__EXERCISE REQUIREMENTS__: Take each line below that has "computer" and copy it.

__SOURCE RECORDS__:
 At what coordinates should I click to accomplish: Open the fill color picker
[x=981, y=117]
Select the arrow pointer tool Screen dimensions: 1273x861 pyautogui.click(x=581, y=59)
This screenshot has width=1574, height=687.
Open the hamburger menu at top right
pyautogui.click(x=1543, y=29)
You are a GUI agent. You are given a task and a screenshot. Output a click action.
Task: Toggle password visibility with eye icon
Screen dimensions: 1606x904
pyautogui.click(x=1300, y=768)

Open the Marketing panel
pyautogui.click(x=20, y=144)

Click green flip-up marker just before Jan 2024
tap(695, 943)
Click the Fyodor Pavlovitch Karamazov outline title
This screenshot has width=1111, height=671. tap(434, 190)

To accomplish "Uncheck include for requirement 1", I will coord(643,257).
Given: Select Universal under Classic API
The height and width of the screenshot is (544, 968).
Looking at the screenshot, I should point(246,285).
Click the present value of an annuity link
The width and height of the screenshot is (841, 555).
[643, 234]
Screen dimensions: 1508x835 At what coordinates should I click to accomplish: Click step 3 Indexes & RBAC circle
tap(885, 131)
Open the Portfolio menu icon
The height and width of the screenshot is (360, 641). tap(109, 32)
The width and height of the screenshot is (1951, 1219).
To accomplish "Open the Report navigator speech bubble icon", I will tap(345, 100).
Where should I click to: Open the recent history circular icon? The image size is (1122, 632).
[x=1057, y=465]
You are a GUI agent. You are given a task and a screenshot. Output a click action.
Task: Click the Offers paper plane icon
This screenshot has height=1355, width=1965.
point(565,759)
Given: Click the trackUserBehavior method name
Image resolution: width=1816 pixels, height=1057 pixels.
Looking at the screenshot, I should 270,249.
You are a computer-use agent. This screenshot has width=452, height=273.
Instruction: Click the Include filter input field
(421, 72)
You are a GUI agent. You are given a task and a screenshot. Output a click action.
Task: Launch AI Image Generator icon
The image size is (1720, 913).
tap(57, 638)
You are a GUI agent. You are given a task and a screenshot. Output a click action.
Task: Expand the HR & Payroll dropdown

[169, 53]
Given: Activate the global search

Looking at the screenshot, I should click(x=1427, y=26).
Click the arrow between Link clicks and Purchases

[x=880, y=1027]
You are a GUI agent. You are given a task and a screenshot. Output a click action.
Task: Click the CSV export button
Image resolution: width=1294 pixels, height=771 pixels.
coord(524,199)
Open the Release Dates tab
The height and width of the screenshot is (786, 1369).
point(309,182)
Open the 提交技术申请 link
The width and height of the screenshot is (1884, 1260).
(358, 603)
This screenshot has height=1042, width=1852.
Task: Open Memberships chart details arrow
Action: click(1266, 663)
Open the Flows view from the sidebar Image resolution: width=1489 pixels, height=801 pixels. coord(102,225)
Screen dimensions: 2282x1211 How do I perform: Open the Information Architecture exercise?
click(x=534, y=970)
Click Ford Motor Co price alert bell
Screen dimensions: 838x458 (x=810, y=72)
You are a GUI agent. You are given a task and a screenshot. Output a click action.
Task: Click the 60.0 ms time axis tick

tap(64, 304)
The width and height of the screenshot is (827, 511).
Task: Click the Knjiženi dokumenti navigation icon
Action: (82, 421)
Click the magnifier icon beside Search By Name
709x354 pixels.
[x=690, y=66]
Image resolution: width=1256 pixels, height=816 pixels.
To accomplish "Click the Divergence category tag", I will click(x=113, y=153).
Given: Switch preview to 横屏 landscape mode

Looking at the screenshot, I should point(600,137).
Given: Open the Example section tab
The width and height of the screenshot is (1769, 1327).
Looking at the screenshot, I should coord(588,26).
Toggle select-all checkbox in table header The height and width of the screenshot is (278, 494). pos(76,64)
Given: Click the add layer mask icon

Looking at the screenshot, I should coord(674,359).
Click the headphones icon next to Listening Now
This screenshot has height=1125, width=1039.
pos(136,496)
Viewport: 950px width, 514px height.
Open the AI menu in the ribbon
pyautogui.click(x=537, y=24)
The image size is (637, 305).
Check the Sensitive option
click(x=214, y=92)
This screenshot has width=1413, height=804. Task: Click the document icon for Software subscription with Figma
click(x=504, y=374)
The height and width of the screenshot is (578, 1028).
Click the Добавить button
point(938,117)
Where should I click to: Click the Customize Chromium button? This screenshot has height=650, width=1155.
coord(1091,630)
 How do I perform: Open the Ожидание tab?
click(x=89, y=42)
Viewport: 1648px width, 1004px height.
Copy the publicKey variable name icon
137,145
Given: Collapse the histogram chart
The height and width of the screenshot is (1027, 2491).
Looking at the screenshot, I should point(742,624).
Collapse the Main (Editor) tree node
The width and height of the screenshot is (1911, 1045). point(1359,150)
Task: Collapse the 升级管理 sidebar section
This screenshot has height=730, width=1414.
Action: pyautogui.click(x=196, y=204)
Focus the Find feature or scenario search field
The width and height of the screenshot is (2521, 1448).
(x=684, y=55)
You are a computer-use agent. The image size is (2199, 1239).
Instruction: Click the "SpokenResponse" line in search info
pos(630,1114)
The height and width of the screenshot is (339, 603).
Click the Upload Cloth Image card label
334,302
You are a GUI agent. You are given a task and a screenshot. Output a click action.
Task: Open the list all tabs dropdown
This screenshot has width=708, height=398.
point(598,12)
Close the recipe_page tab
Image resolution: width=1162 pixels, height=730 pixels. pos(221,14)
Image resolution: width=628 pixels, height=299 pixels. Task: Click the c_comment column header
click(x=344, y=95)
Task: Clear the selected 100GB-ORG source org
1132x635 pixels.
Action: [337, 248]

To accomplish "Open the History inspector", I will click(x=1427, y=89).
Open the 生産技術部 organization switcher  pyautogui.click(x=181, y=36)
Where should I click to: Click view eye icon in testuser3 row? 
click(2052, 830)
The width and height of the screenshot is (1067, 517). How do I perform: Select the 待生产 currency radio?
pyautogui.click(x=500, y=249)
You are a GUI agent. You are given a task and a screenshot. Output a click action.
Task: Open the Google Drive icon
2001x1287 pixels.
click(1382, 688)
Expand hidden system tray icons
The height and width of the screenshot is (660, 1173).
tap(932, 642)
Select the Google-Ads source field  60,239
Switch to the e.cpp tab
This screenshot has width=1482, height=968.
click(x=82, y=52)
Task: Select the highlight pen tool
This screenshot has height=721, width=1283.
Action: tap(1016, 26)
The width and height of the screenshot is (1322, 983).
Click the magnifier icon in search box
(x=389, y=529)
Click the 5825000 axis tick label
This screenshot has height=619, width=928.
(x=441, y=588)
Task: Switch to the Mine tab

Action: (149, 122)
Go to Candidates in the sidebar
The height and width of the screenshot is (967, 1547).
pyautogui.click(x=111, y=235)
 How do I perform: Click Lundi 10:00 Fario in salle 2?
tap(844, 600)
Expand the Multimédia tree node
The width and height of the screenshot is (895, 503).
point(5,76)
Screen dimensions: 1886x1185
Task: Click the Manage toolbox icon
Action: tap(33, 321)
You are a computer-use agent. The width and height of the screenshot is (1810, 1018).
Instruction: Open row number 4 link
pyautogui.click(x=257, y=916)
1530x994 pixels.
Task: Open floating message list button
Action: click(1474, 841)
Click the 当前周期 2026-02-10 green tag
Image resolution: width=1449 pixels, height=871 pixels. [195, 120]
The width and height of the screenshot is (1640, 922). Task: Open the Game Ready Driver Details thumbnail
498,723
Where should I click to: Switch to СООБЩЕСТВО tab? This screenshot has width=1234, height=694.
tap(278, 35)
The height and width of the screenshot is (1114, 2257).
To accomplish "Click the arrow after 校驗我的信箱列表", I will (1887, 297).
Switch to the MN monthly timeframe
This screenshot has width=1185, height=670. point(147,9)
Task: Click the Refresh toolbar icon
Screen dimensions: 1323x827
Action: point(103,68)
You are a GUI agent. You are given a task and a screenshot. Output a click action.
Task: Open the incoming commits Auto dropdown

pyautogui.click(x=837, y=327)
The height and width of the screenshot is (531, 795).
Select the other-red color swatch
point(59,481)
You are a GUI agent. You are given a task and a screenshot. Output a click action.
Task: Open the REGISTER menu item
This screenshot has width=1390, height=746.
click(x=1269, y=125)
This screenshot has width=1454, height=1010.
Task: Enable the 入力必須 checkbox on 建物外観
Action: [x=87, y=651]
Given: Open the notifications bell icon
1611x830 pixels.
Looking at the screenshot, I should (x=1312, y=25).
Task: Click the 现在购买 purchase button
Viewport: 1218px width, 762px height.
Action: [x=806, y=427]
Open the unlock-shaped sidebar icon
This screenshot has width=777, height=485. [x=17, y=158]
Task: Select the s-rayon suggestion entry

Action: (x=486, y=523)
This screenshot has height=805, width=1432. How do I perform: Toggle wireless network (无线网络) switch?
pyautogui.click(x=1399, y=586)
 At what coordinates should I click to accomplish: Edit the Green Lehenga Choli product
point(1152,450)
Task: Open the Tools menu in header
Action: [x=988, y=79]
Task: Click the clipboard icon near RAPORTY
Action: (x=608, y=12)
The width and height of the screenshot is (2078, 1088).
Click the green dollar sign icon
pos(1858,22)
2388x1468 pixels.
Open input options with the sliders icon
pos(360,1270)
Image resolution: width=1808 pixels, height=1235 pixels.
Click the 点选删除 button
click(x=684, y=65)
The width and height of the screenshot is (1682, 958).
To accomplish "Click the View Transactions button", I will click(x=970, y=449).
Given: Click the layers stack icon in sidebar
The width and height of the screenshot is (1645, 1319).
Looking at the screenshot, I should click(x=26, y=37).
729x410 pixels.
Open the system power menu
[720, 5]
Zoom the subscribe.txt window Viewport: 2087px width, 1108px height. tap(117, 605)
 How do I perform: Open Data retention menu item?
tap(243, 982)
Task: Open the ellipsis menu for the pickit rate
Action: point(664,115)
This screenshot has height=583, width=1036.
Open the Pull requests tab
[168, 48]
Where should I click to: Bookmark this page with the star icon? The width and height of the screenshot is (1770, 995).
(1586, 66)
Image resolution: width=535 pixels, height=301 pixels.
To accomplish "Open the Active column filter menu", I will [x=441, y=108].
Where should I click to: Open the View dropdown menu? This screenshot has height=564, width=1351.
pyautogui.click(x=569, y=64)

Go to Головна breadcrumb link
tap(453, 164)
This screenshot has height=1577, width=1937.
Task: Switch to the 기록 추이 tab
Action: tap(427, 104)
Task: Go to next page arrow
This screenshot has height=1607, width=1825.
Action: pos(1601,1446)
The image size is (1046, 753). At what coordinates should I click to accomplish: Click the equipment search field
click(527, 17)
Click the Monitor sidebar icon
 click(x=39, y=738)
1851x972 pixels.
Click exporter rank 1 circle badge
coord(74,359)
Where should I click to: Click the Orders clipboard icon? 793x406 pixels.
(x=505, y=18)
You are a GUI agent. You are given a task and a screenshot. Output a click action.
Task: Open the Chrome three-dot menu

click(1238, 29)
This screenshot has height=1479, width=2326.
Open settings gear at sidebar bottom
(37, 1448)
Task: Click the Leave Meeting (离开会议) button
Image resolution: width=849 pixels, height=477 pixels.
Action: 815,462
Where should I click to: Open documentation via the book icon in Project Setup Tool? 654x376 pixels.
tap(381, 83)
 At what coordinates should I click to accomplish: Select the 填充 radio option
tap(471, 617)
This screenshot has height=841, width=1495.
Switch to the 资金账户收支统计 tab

__THE ANSWER__:
You are a computer-use agent. This screenshot has width=452, height=273.
You are a computer-use agent. The image size is (2199, 1239).
You are a computer-use agent. The width and height of the screenshot is (1810, 1018).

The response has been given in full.